Na nog een half uurtje spelen was hij klaar voor die dag, en we raakten nog even in gesprek. Samen met Gill, de eigenaresse van het restaurant. Ik kreeg van een cd van Brian waar zijn pianospel opstond, en we maakten een foto van ons samen zodat hij die aan zijn nichtje kon laten zien.

Helemaal vrolijk van alle lieve mensen liep ik even later weer naar buiten, waar het inmiddels was gestopt met regenen. Ik liep naar het zuiderstrand en probeerde mijn Limbo gevoel in beeld te brengen. Ik probeerde een te worden met mijn omgeving, met de rotsen en de zee. Ik struinde rond totdat het weer begon te regenen. Ik maakte nog een portret van een meneer met een hond, die vroeg wat ik aan het doen was. Toen ik bijna bij het hotel was lichtte ineens alles op, om een paar seconden later heel hard te gaan regenen.
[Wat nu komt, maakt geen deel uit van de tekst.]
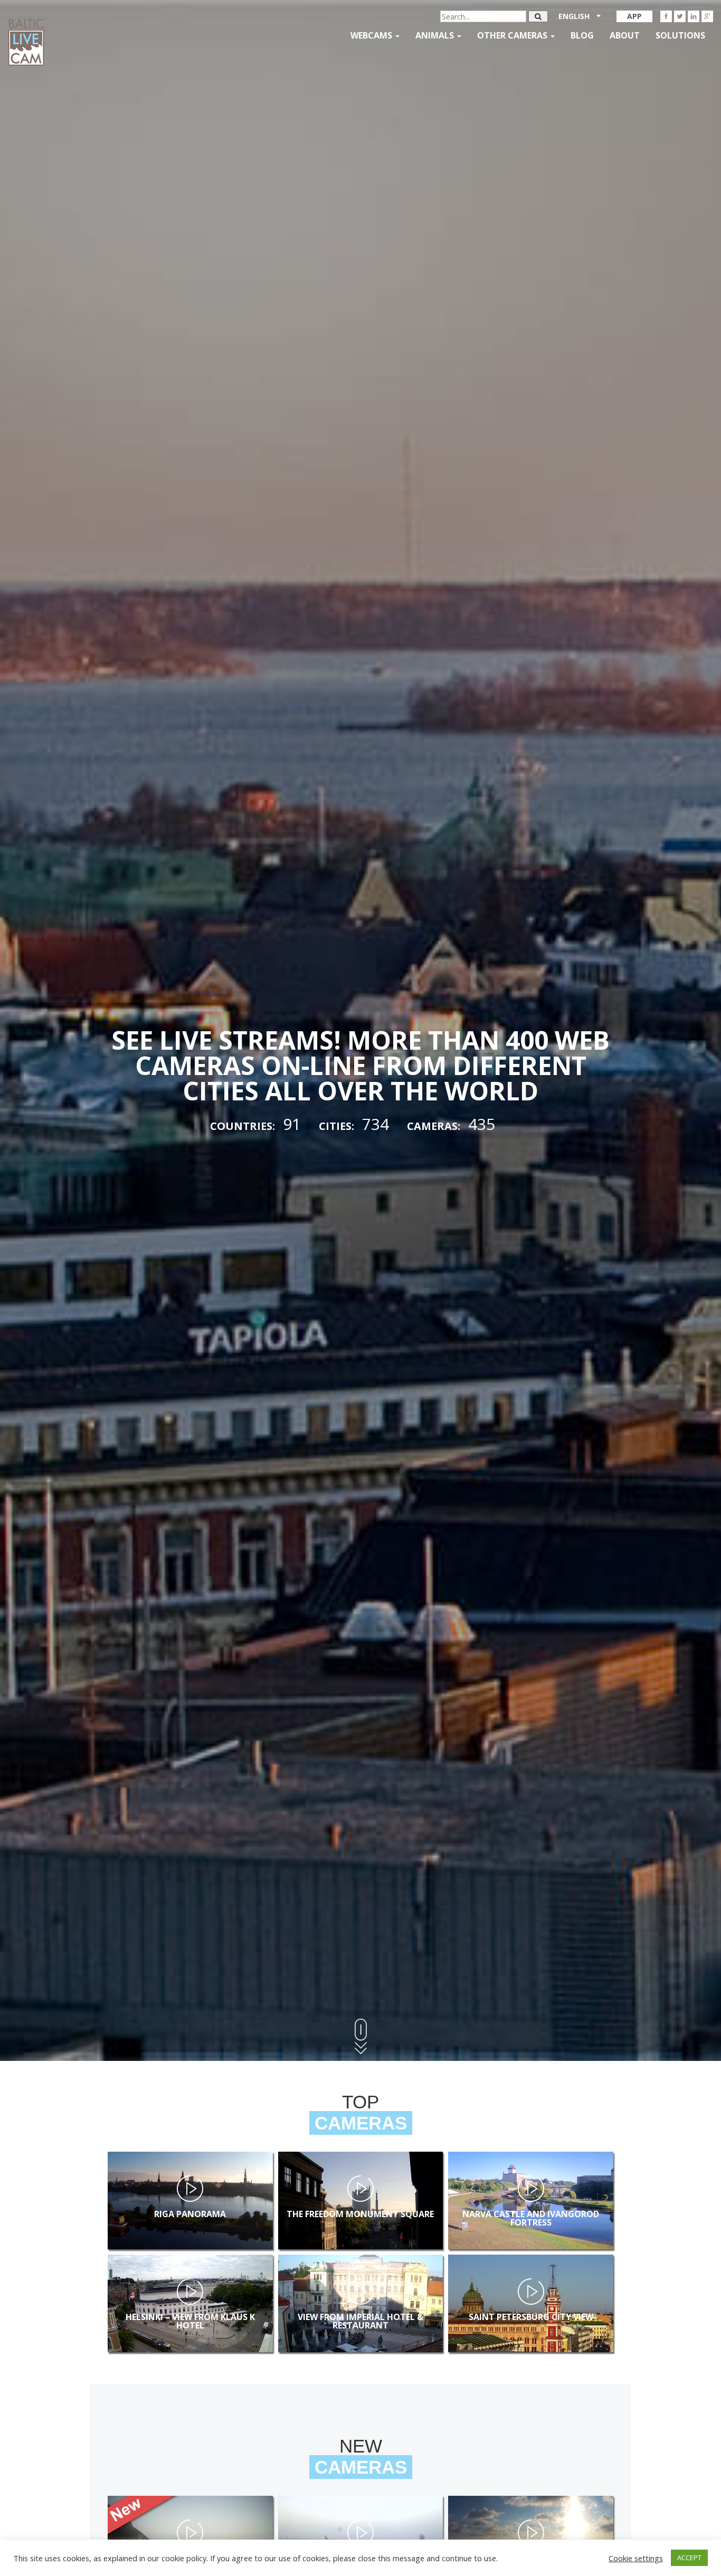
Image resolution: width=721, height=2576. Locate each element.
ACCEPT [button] (689, 2557)
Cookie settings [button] (636, 2558)
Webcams (372, 35)
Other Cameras (513, 35)
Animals (435, 35)
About (625, 35)
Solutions (680, 35)
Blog (582, 35)
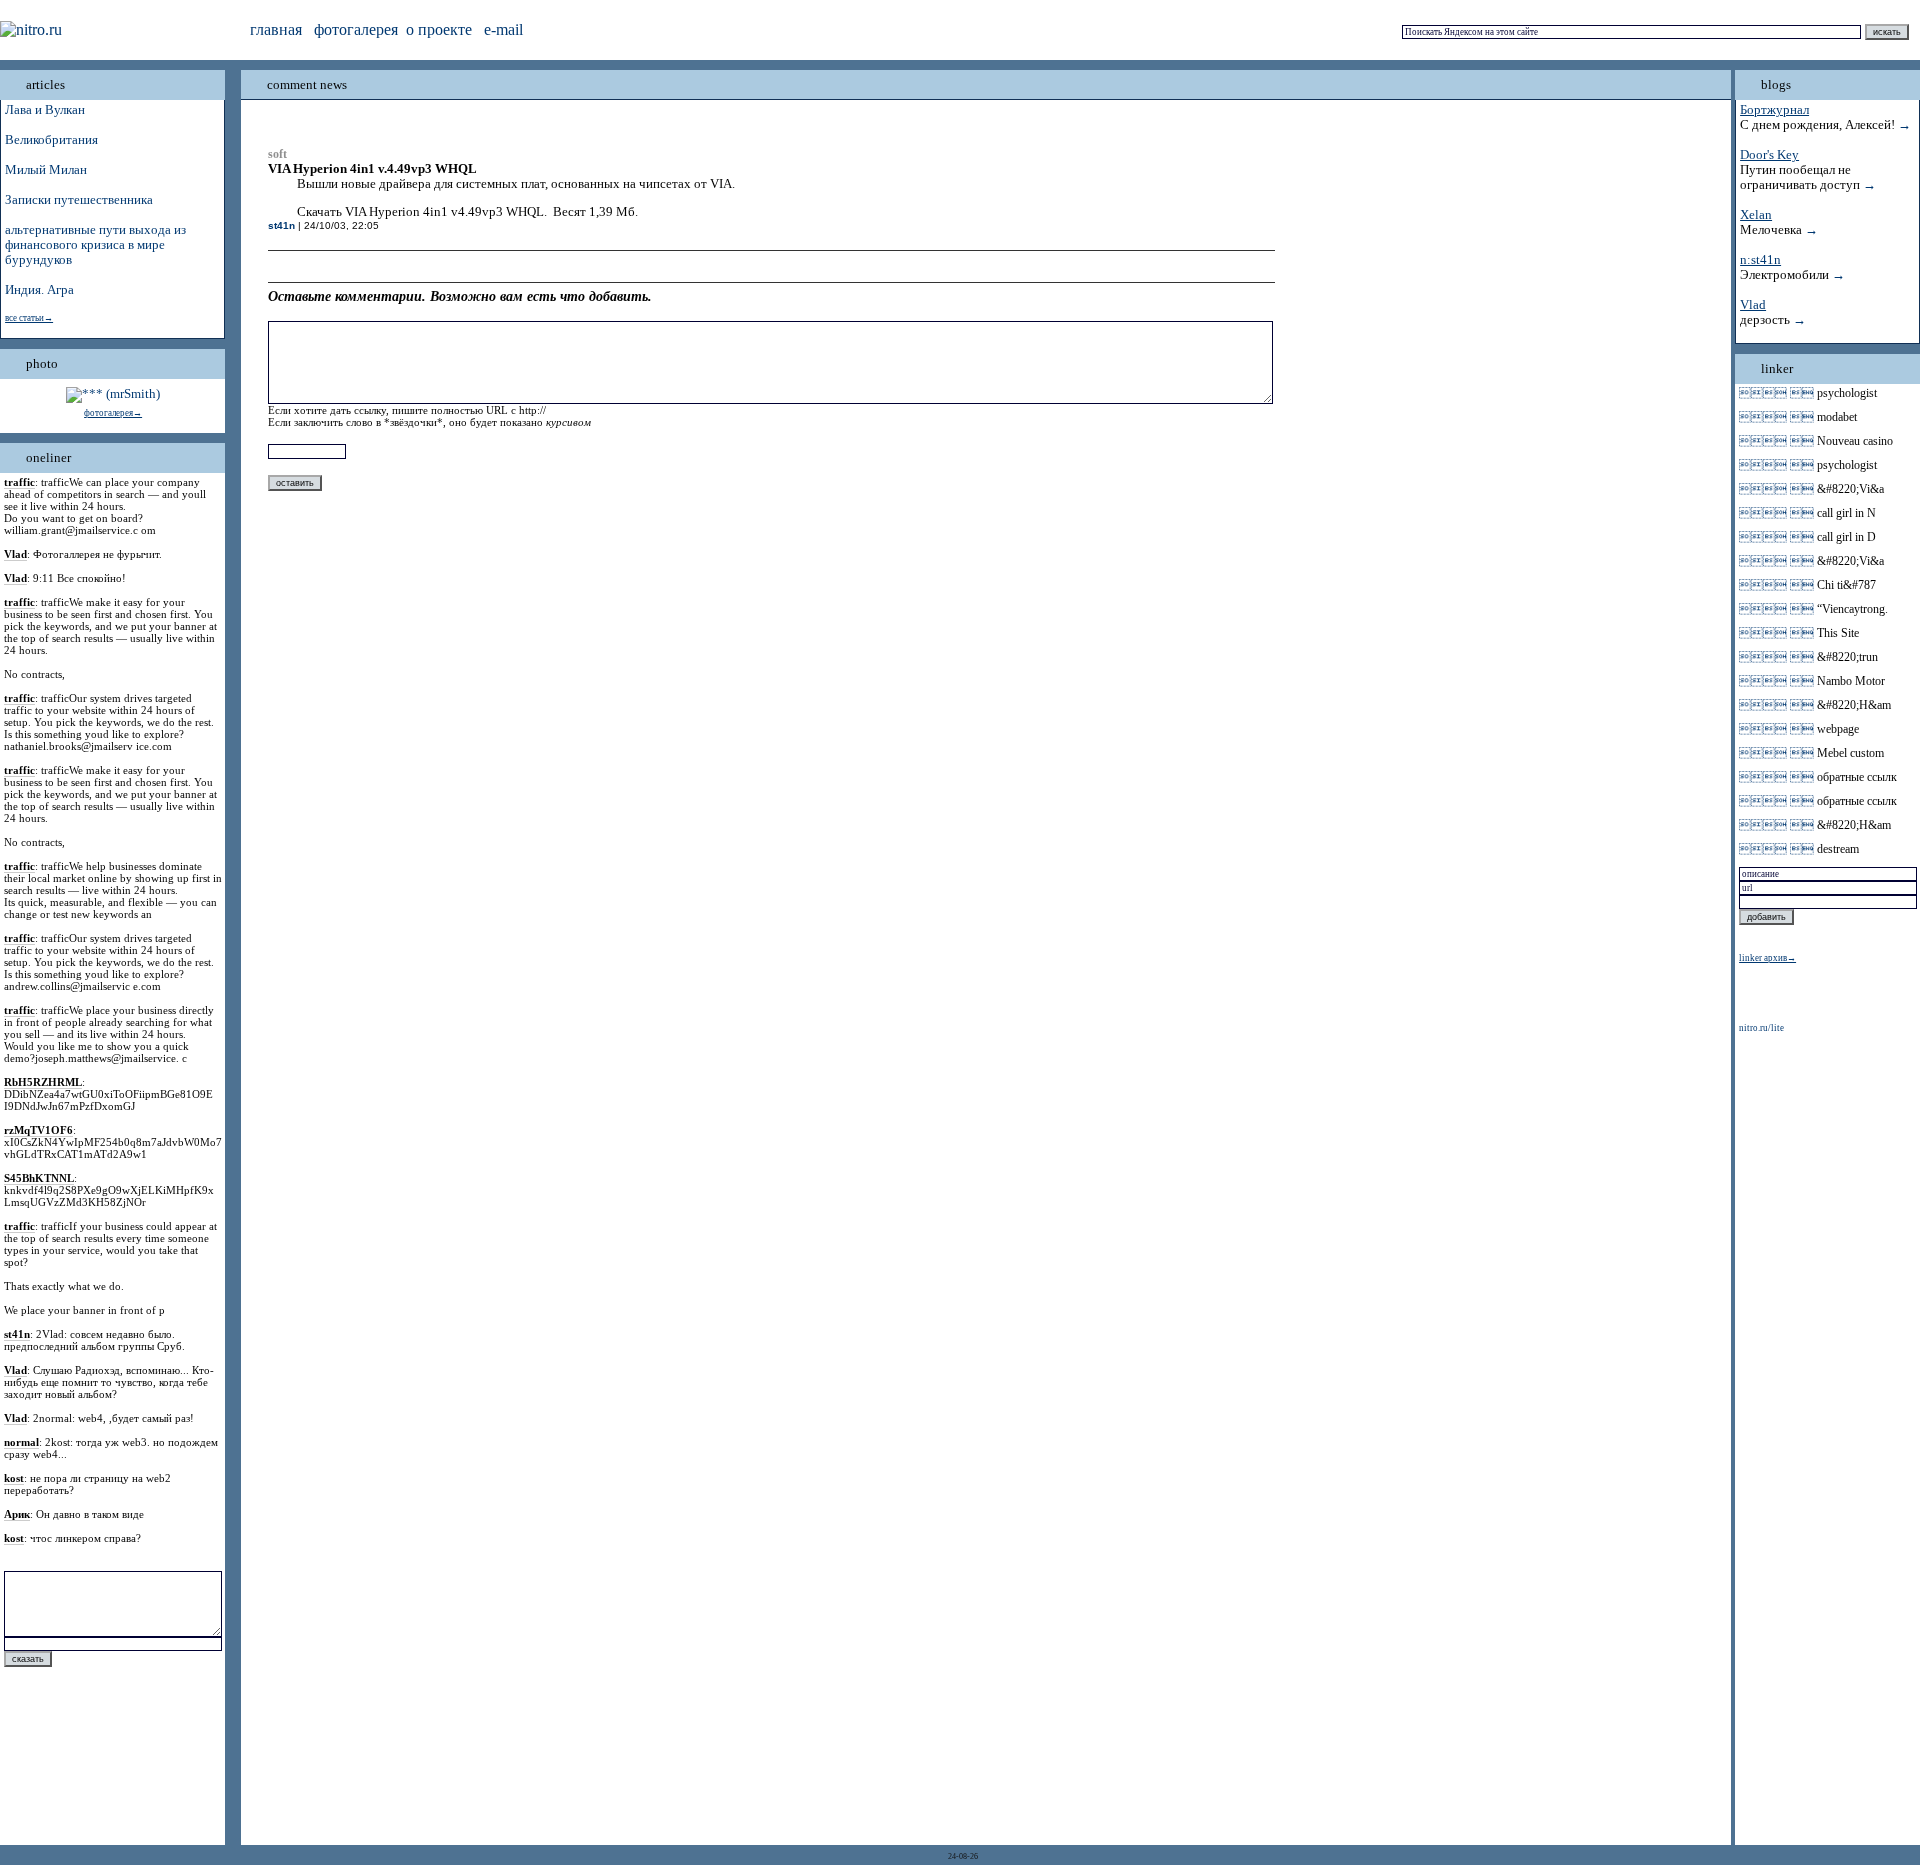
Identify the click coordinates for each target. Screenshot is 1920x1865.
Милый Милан (46, 170)
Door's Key (1769, 155)
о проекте (439, 29)
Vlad (1753, 305)
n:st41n (1760, 260)
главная (276, 29)
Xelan (1756, 215)
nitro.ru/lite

Ik kon zo gauw nergens schuilen en ben met een noodgang terug naar het hotel gelopen. Waar ik natuurlijk volledig doorweekt aankwam. Ik ben onder de douche gesprongen en in bed gekropen. Het was geen weer om nog naar buiten te gaan of iets te ondernemen, het was weer om in bed te liggen.

Nog een paar dagen, en dan ben ik echt op het eiland hoor!